Smithsonian Institution / US Geological Survey
Weekly Volcanic Activity Report, 30 July-5 August 2008
Managing Editor: Sally Sennert.

Please cite this report as:

Global Volcanism Program, 2008. Report on Sumbing (Indonesia) (Sennert, S, ed.). Weekly Volcanic Activity Report, 30 July-5 August 2008. Smithsonian Institution and US Geological Survey.

Weekly Report (30 July-5 August 2008)

Sumbing

Indonesia

7.384°S, 110.07°E; summit elev. 3371 m

All times are local (unless otherwise noted)


Based on pilot observations, the Darwin VAAC reported that an eruption plume from Sumbing rose to an altitude of 4.9 km (16,000 ft) a.s.l. and drifted W. Ash was not identified on satellite imagery. [Correction: CVGHM later confirmed that Sumbing did not erupt on 1 August and attributed the plume origin to either a different volcano or a bushfire that was reported in the area.]

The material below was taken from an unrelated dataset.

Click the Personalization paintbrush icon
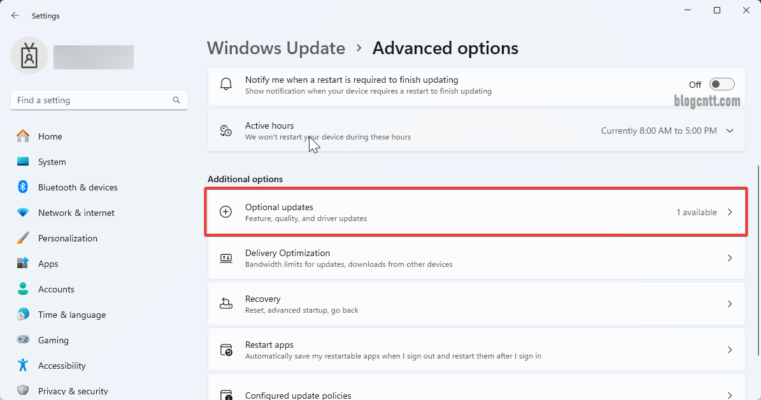The height and width of the screenshot is (400, 761). click(x=22, y=239)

Geological Summary. Gunung Sumbing is a stratovolcano that is the SE-most edifice of a chain of volcanoes in central Java that includes Sundoro and the Dieng Complex. Prominent cones are located on the N and SE flanks. An 800-m-wide summit crater is breached to the NE, but is partially filled by a lava dome that fed a flow down to 2,400 m elevation. Emplacement of the dome followed the eruption of extensive pyroclastic flows down the NE flank. Activity reported in about 1730 CE may have produced the small phreatic craters found at the summit.